◆ **Task to complete**
Pull each line containing "computer" out of the data and copy it.

◆ **Listed records**
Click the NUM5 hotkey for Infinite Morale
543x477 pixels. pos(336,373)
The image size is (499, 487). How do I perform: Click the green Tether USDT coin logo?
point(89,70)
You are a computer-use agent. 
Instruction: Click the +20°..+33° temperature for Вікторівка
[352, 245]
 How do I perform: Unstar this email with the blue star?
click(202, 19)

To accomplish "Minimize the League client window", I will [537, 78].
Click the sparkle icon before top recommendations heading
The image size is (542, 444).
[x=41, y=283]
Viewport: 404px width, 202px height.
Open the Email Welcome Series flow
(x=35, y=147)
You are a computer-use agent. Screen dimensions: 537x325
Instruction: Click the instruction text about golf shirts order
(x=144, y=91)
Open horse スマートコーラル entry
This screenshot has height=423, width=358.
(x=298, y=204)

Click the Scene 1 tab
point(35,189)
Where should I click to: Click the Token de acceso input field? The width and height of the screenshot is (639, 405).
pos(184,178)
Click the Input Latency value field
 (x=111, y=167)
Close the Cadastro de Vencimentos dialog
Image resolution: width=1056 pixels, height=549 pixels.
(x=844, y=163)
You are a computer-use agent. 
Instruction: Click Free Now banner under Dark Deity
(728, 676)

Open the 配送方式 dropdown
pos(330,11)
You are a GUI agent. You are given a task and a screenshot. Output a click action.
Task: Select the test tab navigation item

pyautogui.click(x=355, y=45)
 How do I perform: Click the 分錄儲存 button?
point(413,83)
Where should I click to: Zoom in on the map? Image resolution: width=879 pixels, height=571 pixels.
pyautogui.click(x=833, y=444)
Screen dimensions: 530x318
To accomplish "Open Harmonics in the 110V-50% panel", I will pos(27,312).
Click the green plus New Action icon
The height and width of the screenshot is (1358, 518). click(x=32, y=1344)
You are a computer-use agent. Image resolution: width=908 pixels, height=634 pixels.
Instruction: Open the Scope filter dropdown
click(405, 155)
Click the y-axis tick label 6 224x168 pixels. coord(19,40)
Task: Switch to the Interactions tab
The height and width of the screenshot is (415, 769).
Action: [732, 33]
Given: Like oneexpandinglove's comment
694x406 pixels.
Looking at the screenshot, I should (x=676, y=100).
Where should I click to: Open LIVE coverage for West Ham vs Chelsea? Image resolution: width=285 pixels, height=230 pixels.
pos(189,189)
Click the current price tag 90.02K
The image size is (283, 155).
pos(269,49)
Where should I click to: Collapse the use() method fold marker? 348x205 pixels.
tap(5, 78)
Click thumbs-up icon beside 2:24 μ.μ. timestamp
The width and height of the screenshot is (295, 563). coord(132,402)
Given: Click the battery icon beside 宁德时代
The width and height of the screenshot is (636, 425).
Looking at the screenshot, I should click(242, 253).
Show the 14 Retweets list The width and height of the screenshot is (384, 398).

◆ **Response to the task**
You are a computer-use agent. 
You are a computer-use agent. Screen dimensions: 537x325
You are a computer-use agent. 
You are a computer-use agent. Image resolution: width=908 pixels, height=634 pixels.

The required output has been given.